PASSAGE FOURNI:
La grande-duchesse Marie-Adélaïde


Marie-Adélaïde, Thérèse, Hilda, Antoinette, Wilhelmine, est née le 14 juin 1894 au château de Colmar-Berg, sous le règne de son grand-père, le grand-duc Adolphe. Elle est la fille aînée du grand-duc héritier Guillaume de Luxembourg (1852-1912) et de la princesse Marie-Anne de Bragance (1861-1942). Cinq autres filles ont suivi : Charlotte en 1896, Hilda en 1897, Antonia en 1899, Elisabeth en 1901 et Sophie en 1902.


La grande-duchesse héritière Marie-Anne et ses filles Marie-Adélaïde et Charlotte 

A l'âge d'onze ans et demi, elle voit son père, déjà nommé en 1902 lieutenant-représentant, accéder au trône sous le nom de Guillaume IV en 1905. Le grand-duc est cependant de santé fragile. Déjà frappé par une attaque cérébrale en 1898, il en est de nouveau victime en janvier 1906. Marie-Adélaïde et certaines de ses sœurs se joignent alors à leur mère pour lui apporter de l'affection et des soins. Pour soulager sa belle-fille, la grande-duchesse douairière Adélaïde-Marie s'implique dans l'éducation de ses petites-filles, notamment du point de vue artistique. Entre 1908 et 1912, le professeur luxembourgeois Edouard Oster est le précepteur de Marie-Adélaïde.

TRAVAIL DEMANDÉ:
Recopiez fidèlement la partie du passage sur la grande-duchesse Marie-Adélaïde qui commence à « La grande-duchesse Marie-Adélaïde » et se termine à « Sophie en 1902. ». Le matériel qui suit provient d'une autre source.

MATÉRIEL FOURNI:
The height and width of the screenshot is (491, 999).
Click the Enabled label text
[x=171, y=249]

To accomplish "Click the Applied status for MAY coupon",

LE RÉSULTAT:
La grande-duchesse Marie-Adélaïde


Marie-Adélaïde, Thérèse, Hilda, Antoinette, Wilhelmine, est née le 14 juin 1894 au château de Colmar-Berg, sous le règne de son grand-père, le grand-duc Adolphe. Elle est la fille aînée du grand-duc héritier Guillaume de Luxembourg (1852-1912) et de la princesse Marie-Anne de Bragance (1861-1942). Cinq autres filles ont suivi : Charlotte en 1896, Hilda en 1897, Antonia en 1899, Elisabeth en 1901 et Sophie en 1902.